I decided that it was time to investigate the possibility of hearing aids that could correct my hearing loss.
After an initial consultation to confirm my hearing loss and the extent of it, as well as to test my performance of understanding words, I received my new, tiny, disappearing hearing aids.
Hearing well for the first time in 19 years is a beautiful experience! Admittedly it has taken some getting used to for me and those in my life. But Kathy-Jo prepared me for not only what to expect, but also ways to alleviate being overpowered by having my sense of hearing restored to a tremendous degree.
Hearing new sounds and then trying to identify them can be tiring. Your thought processes change as your world expands with sound. Hearing things such as breathing and footsteps — yes even your own — can make you pause. Hearing the sound of your own voice can be quite a shock. These are noises that are normally ignored as background noise.
Over time I also am learning to distinguish and disregard some noises.

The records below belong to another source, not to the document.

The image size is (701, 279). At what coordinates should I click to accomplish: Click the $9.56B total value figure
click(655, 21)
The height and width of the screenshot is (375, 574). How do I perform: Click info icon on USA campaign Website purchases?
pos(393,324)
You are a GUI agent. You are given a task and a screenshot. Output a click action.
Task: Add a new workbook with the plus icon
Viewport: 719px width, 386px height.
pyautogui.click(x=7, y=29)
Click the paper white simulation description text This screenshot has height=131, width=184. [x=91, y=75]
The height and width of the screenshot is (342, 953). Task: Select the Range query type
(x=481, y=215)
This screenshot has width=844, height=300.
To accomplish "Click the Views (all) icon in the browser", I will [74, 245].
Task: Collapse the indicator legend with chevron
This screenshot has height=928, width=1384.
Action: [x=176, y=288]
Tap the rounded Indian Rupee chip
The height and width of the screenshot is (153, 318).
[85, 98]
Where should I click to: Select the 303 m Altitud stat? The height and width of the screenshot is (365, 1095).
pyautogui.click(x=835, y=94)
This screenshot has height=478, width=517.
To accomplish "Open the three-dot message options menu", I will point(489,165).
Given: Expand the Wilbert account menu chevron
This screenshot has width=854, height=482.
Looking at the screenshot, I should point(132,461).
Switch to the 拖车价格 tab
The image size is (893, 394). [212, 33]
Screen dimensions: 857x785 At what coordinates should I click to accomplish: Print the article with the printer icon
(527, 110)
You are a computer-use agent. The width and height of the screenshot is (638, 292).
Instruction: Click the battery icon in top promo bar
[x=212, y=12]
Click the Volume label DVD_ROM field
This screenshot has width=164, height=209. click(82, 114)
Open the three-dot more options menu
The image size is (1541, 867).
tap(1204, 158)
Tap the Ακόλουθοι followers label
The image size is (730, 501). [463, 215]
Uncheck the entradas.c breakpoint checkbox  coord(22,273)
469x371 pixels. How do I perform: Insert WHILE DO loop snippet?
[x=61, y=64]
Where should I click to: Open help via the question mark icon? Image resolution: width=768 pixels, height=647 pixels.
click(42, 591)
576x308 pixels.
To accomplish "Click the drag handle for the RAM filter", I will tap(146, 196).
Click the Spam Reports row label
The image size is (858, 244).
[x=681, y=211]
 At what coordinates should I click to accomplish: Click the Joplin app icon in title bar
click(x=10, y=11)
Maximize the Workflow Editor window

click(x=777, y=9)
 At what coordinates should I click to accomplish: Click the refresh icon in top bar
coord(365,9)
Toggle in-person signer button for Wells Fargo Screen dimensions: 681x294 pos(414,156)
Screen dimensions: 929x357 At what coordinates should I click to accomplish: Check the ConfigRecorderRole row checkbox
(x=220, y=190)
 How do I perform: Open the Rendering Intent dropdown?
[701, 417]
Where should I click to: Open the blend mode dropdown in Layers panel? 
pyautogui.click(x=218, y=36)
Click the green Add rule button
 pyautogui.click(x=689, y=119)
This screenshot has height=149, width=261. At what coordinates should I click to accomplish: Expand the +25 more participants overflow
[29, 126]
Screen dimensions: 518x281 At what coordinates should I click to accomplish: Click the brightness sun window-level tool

I surprised the girls in the office one day by blurting out, “Are these keyboards always so noisy?” and questioning them with, “Am I talking too loudly?” I became self-conscious because I could hear my shoes squeak or my pant legs swish. I was told that these are noises people with good hearing hear all the time. There was such a noticeable difference that it was fun for them to say, “Can you hear me?” and me to reply, “Yep!”
Perhaps not so fun for my family at times is that I can now hear the comments and jests that are said under their breath. Okay, it was kind of fun to let them have their fun, and then for me to have mine by repeating a little later what had been said.
It is truly a blessing to have a conversation without turning my head to the good ear (there really wasn’t a good ear) or straining to hear and read body language. My son commented how nice it was that we had been talking for quite some time, and I hadn’t asked him to repeat anything. I had heard him.
Kathy-Jo also supplied tips for talking to the hard of hearing. It was a relief to read the tips and realize that all hard of hearing persons experience unnecessary embarrassments. The wonderful thing is that with the help of a hearing aid one need never experience those types of embarrassments again. The tips are also now very much in my awareness so that I will hopefully always remember to extend an extra measure of help for someone with hearing loss.
This has been a life changing process for me, opening up a new world that had been lost to me. I encourage everyone who believes they may suffer from hearing loss, or loves someone who may suffer from hearing loss, to explore the new technology in hearing aids. Yes, I can hear you now!